Slow RNAPII transcription elongation rate, low levels of RNAPII pausing, and elevated histone H1 content at promoters associate with higher m6A deposition on nascent mRNAs

N6-methyladenosine modification (m6A) fine-tunes RNA fate in a variety of ways, thus regulating multiple fundamental biological processes. m6A writers bind to chromatin and interact with RNA polymerase II (RNAPII) during transcription. To evaluate how the dynamics of the transcription process impact m6A deposition, we studied RNAPII elongation rates in mouse embryonic stem cells with altered chromatin configurations, due to reductions in linker histone H1 content. We found that genes transcribed at slow speed are preferentially methylated and display unique signatures at their promoter region, namely high levels of histone H1, together with marks of bivalent chromatin and low RNAPII pausing. They are also highly susceptible to m6A loss upon histone H1 reduction.
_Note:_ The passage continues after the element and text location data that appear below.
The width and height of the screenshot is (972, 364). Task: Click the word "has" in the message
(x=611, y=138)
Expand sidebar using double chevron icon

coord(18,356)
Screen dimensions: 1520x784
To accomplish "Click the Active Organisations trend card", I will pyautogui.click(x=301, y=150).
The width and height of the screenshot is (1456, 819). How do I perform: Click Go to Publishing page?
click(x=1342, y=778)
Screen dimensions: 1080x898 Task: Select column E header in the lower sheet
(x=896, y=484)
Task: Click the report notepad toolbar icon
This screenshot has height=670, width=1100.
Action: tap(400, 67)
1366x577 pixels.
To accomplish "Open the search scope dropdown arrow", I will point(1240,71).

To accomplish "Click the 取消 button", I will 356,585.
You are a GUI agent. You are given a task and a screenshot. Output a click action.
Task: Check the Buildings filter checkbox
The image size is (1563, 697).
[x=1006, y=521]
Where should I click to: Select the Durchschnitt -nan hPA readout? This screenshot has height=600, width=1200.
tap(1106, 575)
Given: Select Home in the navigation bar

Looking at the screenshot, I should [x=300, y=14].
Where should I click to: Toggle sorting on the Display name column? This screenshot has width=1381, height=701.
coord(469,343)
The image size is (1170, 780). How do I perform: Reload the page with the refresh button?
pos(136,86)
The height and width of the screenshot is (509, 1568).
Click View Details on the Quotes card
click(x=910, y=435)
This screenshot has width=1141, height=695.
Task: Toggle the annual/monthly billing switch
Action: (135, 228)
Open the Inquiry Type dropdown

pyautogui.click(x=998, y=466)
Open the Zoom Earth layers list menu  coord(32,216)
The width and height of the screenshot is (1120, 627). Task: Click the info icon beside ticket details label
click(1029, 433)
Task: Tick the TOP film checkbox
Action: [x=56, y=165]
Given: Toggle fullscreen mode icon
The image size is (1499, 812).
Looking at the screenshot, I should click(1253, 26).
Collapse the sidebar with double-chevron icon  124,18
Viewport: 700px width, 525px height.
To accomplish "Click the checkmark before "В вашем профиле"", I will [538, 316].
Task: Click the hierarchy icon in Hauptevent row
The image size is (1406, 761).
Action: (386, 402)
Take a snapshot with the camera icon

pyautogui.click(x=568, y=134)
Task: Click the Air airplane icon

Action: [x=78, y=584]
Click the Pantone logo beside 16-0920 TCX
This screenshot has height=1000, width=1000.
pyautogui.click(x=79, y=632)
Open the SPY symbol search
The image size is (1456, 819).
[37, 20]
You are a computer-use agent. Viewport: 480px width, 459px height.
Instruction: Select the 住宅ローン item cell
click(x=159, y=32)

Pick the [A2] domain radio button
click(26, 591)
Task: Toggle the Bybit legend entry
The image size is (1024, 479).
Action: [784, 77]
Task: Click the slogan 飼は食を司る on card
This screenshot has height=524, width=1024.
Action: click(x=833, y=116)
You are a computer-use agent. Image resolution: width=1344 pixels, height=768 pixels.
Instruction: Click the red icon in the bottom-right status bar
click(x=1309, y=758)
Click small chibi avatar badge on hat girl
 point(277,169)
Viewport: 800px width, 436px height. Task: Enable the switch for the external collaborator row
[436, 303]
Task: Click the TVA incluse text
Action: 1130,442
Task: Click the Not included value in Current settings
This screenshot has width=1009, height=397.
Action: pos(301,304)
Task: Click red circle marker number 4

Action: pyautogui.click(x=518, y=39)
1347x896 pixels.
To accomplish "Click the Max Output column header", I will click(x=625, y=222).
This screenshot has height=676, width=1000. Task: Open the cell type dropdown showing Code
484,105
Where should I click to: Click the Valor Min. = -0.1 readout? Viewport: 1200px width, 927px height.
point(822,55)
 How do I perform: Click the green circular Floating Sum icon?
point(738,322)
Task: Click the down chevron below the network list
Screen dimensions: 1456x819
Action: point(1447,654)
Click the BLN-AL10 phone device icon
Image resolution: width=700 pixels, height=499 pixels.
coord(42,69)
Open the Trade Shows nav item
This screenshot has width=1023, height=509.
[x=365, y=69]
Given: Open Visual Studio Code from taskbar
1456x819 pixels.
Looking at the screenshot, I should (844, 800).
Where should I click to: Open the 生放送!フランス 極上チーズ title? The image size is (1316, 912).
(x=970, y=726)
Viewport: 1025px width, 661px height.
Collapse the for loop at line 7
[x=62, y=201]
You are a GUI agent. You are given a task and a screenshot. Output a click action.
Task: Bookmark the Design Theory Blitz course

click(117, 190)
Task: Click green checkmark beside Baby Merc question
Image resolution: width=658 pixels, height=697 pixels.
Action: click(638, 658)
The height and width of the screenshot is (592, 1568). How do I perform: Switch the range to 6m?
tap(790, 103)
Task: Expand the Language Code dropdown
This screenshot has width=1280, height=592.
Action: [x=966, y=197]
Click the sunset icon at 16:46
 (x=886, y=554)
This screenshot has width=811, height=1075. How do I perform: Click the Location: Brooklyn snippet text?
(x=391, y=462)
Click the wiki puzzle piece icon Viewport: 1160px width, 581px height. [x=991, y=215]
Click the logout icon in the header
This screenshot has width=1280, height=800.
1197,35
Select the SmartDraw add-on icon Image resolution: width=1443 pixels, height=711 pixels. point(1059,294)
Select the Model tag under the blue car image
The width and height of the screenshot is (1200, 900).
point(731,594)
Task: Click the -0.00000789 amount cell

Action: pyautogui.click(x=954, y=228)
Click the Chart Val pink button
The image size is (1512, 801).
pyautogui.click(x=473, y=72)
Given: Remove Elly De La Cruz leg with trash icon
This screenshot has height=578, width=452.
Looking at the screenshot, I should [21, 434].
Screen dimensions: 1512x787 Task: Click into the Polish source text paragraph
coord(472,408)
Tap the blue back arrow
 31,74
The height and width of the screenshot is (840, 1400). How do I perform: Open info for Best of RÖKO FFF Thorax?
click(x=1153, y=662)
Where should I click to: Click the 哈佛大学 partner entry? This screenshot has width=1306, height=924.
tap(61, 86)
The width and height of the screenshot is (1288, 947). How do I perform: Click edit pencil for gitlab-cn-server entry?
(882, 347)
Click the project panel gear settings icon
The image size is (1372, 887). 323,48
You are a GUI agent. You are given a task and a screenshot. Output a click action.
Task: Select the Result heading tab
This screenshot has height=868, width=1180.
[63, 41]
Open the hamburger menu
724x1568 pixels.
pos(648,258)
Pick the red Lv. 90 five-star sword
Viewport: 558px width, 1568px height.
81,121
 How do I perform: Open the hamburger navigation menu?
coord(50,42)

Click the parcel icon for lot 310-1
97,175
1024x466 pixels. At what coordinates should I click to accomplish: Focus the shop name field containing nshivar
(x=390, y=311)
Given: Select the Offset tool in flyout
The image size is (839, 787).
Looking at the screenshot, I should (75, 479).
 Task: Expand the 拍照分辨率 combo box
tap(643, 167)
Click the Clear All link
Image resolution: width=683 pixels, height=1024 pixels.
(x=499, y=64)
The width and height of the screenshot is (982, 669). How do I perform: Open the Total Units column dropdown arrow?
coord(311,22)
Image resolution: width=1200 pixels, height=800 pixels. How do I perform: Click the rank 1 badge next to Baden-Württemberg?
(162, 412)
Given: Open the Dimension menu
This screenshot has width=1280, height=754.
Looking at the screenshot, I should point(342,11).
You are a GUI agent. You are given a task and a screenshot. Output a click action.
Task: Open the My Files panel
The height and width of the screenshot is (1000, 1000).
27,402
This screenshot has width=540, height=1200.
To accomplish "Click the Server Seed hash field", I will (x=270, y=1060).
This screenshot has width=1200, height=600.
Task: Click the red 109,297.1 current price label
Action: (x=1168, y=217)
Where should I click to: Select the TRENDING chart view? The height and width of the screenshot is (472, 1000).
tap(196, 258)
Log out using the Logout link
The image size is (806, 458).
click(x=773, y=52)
These results indicate that RNAPII velocity links chromatin structure and the deposition of m6A, highlighting the intricate relationship between different regulatory layers on nascent mRNA molecules. We analyzed transcription elongation rates in H1-TKO and WT mESCs (two replicates per condition) based on 4sU-DRB sequencing (4sU-DRB-seq) generated at 0, 5, 15 and 45 minutes after RNAPII release from TSS. Mid- and high-coverage experiments are provided. We also analyzed data from mononucleosomal DNA sequencing (MN-Seq) in H1-TKO and WT mESCs (two replicates per condition).